CAI POPOLI, IL SENTIERO DE “LA FOSSA” NEL PIÙ ASSOLUTO ABBANDONO

“Uno dei sentieri più prestigiosi e frequentati del versante nord occidentale del Morrone che dal Centro del Lupo di Impianezza conduce nello splendido ambiente de La Fossa, da mesi è ostruito da alberi e da detriti  per effetto dei precedenti fenomeni valangosi e franosi che interessano quel versante della montagna”.  La protesta sulla situazione in cui versa il sentiero arriva dal presidente del Cai di Popoli, Claudio Di Scanno. “Quel sentiero è uno dei più frequentati della zona dagli escursionisti che vengono da diverse località della regione e di fuori regione proprio per le sue bellezze e peculiarità ambientali – evidenzia Di Scanno – Superare il groviglio di alberi caduti sul tratto iniziale del sentiero è complicato e può diventare pericoloso, oltre che rischioso per la sicurezza stessa della montagna perché l’ostruzione ostacola di fatto il passaggio dei mezzi antincendio in caso di necessità”. Una situazione che è stata più volte segnalata agli organi competenti senza ottenere risultati. “Non è possibile che la nostra montagna, altamente frequentata dalle persone che la amano, subisca stati di abbandono che incidono negativamente sulla sua attrazione naturalistica anche in chiave turistico-ambientale oltre che della sicurezza.

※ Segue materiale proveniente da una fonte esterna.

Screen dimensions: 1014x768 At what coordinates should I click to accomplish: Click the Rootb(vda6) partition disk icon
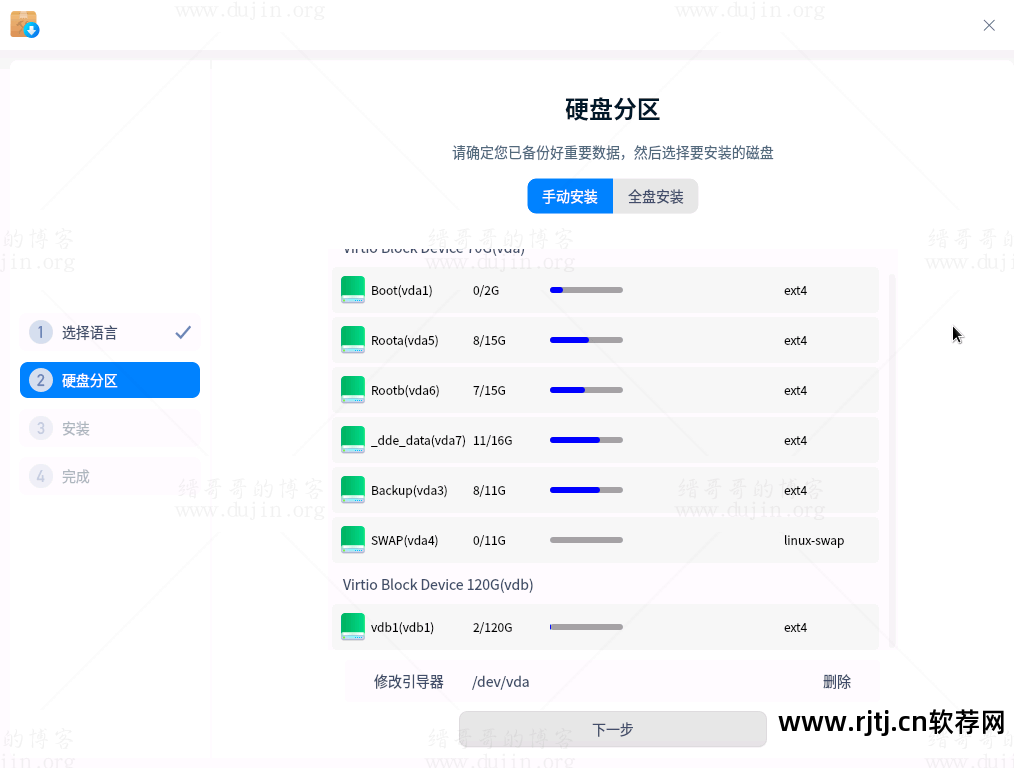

Chiedo quindi alla Regione, al Comune, al Parco Nazionale della Majella e allo stesso Corpo Forestale dello Stato – conclude il presidente del Cai di Popoli – che si adoperino con urgenza affinché quella criticità venga al più presto risolta, quantomeno prima che le condizioni della montagna cambino in vista dell’imminente inverno e di altre manifestazioni legate all’innevamento”.